Une décision visiblement prise par l’entourage du candidat. “Oui, nous, la majorité présidentielle, avons pris la décision d’avoir une carte graphique unifiée et claire pour les électeurs. Nous sommes les candidats au poste de président élu Emmanuel Macron. Nous ne nions pas qui nous sommes et quel est notre objectif : accompagner le président dans son projet pour la France », déclare, en réponse à cette publication, Julien Dutartre, le directeur de campagne du candidat.

Pourtant, un regard sur d’autres affiches – au hasard, Richard Ferrand – montre qu’il n’y a pas de volonté au sein du parti macroniste d’unifier les caisses. Ce qui serait absurde, en tout cas, puisque l’élection se joue dans 577 circonscriptions, et contre-productif pour un parti accusé d’être « paria ». Quoi qu’il en soit, Emmanuelle Wargon sera là jusqu’au bout, puisque la campagne officielle a débuté ce lundi 30 mai.

Kits de campagne

C’est la première fois que l’ancien ministre se présente aux élections législatives. Alors qu’il regardait la 6e circonscription du Val-de-Marne, le macroniste s’est finalement investi dans la circonscription voisine, où Emmanuel Macron a obtenu 32,49 % des suffrages au premier tour. Mais Emmanuelle Wargon n’est pas forcément la favorite car le député LR sortant Michel Herbillon est bien installé et possède une solide expérience.

Au point d’avoir (comme d’autres LR) commodément fait tomber le logo du parti de droite sur son affiche officielle, suite au score désastreux réalisé par Valérie Pécresse à la présidentielle.

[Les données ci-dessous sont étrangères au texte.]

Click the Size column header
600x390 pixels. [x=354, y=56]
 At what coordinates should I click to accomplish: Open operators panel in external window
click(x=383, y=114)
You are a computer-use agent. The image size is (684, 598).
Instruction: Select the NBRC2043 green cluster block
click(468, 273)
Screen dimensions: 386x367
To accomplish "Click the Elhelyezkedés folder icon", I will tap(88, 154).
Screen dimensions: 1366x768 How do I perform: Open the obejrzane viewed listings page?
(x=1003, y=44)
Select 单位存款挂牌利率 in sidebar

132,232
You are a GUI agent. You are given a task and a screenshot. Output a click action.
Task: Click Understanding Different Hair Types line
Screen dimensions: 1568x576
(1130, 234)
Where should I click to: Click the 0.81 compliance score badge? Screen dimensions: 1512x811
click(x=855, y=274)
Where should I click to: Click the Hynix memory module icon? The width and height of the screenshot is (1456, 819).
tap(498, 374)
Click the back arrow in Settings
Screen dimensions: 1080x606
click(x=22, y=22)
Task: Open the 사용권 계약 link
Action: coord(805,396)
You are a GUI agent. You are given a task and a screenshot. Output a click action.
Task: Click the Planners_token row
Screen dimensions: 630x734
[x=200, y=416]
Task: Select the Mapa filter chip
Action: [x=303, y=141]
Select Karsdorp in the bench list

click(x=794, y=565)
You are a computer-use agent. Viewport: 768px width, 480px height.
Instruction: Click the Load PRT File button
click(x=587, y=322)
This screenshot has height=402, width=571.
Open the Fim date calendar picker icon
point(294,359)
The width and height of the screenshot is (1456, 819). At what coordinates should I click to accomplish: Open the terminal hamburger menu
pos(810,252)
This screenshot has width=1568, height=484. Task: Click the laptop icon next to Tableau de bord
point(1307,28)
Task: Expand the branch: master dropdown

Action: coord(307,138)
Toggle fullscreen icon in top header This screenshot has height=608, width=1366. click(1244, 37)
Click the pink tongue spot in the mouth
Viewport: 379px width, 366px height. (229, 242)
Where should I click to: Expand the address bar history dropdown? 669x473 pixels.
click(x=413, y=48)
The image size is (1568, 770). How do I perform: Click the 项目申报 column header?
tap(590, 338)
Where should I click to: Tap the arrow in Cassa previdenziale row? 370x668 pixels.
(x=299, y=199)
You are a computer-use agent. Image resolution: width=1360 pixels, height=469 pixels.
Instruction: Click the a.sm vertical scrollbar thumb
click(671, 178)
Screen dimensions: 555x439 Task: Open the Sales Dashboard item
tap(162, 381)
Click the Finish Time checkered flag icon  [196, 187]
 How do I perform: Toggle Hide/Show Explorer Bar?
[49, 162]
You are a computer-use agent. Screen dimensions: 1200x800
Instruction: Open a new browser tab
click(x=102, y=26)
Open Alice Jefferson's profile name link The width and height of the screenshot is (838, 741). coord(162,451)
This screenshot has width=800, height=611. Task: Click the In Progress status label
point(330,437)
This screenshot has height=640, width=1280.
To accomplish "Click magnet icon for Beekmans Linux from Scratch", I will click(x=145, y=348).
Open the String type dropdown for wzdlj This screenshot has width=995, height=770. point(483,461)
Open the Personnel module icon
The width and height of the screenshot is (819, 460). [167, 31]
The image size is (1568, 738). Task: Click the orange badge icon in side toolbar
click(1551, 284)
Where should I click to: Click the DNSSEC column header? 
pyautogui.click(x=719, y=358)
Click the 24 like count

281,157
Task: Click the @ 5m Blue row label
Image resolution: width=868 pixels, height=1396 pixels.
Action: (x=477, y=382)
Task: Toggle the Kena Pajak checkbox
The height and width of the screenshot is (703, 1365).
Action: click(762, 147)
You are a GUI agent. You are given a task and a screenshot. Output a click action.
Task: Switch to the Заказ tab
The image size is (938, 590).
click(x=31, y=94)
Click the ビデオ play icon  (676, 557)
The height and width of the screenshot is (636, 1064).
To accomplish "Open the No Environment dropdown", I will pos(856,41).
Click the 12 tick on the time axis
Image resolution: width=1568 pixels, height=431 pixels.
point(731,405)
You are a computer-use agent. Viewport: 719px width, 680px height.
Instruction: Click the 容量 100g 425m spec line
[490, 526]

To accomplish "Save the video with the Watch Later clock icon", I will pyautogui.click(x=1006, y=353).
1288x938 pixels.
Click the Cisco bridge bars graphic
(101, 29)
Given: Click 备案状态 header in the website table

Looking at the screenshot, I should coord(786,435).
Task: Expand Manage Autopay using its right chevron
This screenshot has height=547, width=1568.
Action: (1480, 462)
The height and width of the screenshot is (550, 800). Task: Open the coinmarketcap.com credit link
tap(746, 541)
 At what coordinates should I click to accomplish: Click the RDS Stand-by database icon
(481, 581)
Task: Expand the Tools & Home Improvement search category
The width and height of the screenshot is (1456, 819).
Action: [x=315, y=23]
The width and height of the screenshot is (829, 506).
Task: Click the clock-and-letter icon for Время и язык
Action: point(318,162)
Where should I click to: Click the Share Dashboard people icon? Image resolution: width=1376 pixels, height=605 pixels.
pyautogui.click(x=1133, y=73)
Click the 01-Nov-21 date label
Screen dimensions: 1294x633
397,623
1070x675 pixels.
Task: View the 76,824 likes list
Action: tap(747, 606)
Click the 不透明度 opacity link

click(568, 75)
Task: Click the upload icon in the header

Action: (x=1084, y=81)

Contactée par Le HuffPost, Emmanuelle Wargon déplore que ses adversaires “donnent de l’importance au fond de l’affiche au lieu de se focaliser sur le fond”.

La candidate explique avoir utilisé les kits de campagne mis à disposition par le mouvement présidentiel. “C’est simplement venu à notre connaissance à ce moment-là. Ce n’est pas surprenant, puisqu’il n’a proposé que 19 amendements en 5 ans, et qu’il est le 532e député sur 577 au scrutin », poursuit Emmanuelle Wargon.

Détail “révélateur”.

Une défense qui fait couler son adversaire, Michel Herbillon. “C’est un détail, bien sûr, mais il ne manque pas de moyens car il est révélateur de sa conception de la circonscription, qu’il considère comme un tout indifférencié”, a déclaré LR, qui a ajouté que l’ancien ministre “malgré les scénarios alléchants qui qu’ils proposent les bords de Marne, le bois de Vincennes ou l’Ecole vétérinaire, je n’ai pas trouvé une seule photo du territoire à mettre dans votre brochure ».

Michel Herbillon, vice-président de la commission des affaires étrangères de l’Assemblée nationale, y voit une “incompréhension des procédures parlementaires” par l’ancien ministre et, au contraire, le signale avant son rapport. “J’ai cosigné 2.715 avenants lors de la dernière législature”, plaide-t-il, qui demande aussi la construction d’un commissariat à Maisons-Alfort.